Content starts
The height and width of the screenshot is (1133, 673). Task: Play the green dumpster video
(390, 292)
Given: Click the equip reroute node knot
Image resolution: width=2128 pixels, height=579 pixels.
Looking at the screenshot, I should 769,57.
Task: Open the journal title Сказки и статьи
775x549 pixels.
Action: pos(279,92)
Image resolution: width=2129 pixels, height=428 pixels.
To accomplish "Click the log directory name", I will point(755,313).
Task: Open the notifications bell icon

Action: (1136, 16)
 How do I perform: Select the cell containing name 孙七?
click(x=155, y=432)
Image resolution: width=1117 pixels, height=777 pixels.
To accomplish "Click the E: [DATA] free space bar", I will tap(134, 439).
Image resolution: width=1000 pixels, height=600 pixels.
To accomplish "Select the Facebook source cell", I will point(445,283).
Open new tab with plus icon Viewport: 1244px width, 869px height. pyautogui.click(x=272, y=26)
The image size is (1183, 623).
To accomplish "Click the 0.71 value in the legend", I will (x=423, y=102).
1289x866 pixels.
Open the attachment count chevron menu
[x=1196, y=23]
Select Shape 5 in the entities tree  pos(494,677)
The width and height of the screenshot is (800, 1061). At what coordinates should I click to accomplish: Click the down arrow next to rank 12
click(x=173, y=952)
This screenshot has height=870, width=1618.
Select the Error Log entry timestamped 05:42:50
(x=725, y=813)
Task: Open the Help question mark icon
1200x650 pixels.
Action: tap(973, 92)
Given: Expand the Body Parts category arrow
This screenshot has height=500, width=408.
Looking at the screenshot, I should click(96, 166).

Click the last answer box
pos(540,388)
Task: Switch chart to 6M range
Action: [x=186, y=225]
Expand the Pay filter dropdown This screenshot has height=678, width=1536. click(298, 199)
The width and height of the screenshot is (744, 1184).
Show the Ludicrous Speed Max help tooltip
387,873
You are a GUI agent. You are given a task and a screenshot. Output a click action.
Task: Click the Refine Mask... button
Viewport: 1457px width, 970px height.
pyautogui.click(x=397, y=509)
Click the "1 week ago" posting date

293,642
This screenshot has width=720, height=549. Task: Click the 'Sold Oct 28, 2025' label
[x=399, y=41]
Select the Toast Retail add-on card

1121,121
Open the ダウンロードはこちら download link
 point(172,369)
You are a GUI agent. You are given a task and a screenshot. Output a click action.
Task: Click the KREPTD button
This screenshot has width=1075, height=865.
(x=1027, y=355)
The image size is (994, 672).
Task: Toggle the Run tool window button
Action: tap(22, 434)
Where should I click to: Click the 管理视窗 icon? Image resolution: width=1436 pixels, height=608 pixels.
Content ends
# TASK PROMPT:
A faithful copy of every record is required; output it in full.

# ANSWER TO THIS PROBLEM:
The height and width of the screenshot is (1133, 673). Task: Play the green dumpster video
(390, 292)
Given: Click the equip reroute node knot
Image resolution: width=2128 pixels, height=579 pixels.
Looking at the screenshot, I should 769,57.
Task: Open the journal title Сказки и статьи
775x549 pixels.
Action: pos(279,92)
Image resolution: width=2129 pixels, height=428 pixels.
To accomplish "Click the log directory name", I will point(755,313).
Task: Open the notifications bell icon

Action: (1136, 16)
 How do I perform: Select the cell containing name 孙七?
click(x=155, y=432)
Image resolution: width=1117 pixels, height=777 pixels.
To accomplish "Click the E: [DATA] free space bar", I will tap(134, 439).
Image resolution: width=1000 pixels, height=600 pixels.
To accomplish "Select the Facebook source cell", I will point(445,283).
Open new tab with plus icon Viewport: 1244px width, 869px height. pyautogui.click(x=272, y=26)
The image size is (1183, 623).
To accomplish "Click the 0.71 value in the legend", I will (x=423, y=102).
1289x866 pixels.
Open the attachment count chevron menu
[x=1196, y=23]
Select Shape 5 in the entities tree  pos(494,677)
The width and height of the screenshot is (800, 1061). At what coordinates should I click to accomplish: Click the down arrow next to rank 12
click(x=173, y=952)
This screenshot has height=870, width=1618.
Select the Error Log entry timestamped 05:42:50
(x=725, y=813)
Task: Open the Help question mark icon
1200x650 pixels.
Action: tap(973, 92)
Given: Expand the Body Parts category arrow
This screenshot has height=500, width=408.
Looking at the screenshot, I should click(96, 166).

Click the last answer box
pos(540,388)
Task: Switch chart to 6M range
Action: [x=186, y=225]
Expand the Pay filter dropdown This screenshot has height=678, width=1536. click(298, 199)
The width and height of the screenshot is (744, 1184).
Show the Ludicrous Speed Max help tooltip
387,873
You are a GUI agent. You are given a task and a screenshot. Output a click action.
Task: Click the Refine Mask... button
Viewport: 1457px width, 970px height.
pyautogui.click(x=397, y=509)
Click the "1 week ago" posting date

293,642
This screenshot has width=720, height=549. Task: Click the 'Sold Oct 28, 2025' label
[x=399, y=41]
Select the Toast Retail add-on card

1121,121
Open the ダウンロードはこちら download link
 point(172,369)
You are a GUI agent. You are given a task and a screenshot. Output a click action.
Task: Click the KREPTD button
This screenshot has width=1075, height=865.
(x=1027, y=355)
The image size is (994, 672).
Task: Toggle the Run tool window button
Action: tap(22, 434)
Where should I click to: Click the 管理视窗 icon? Image resolution: width=1436 pixels, height=608 pixels.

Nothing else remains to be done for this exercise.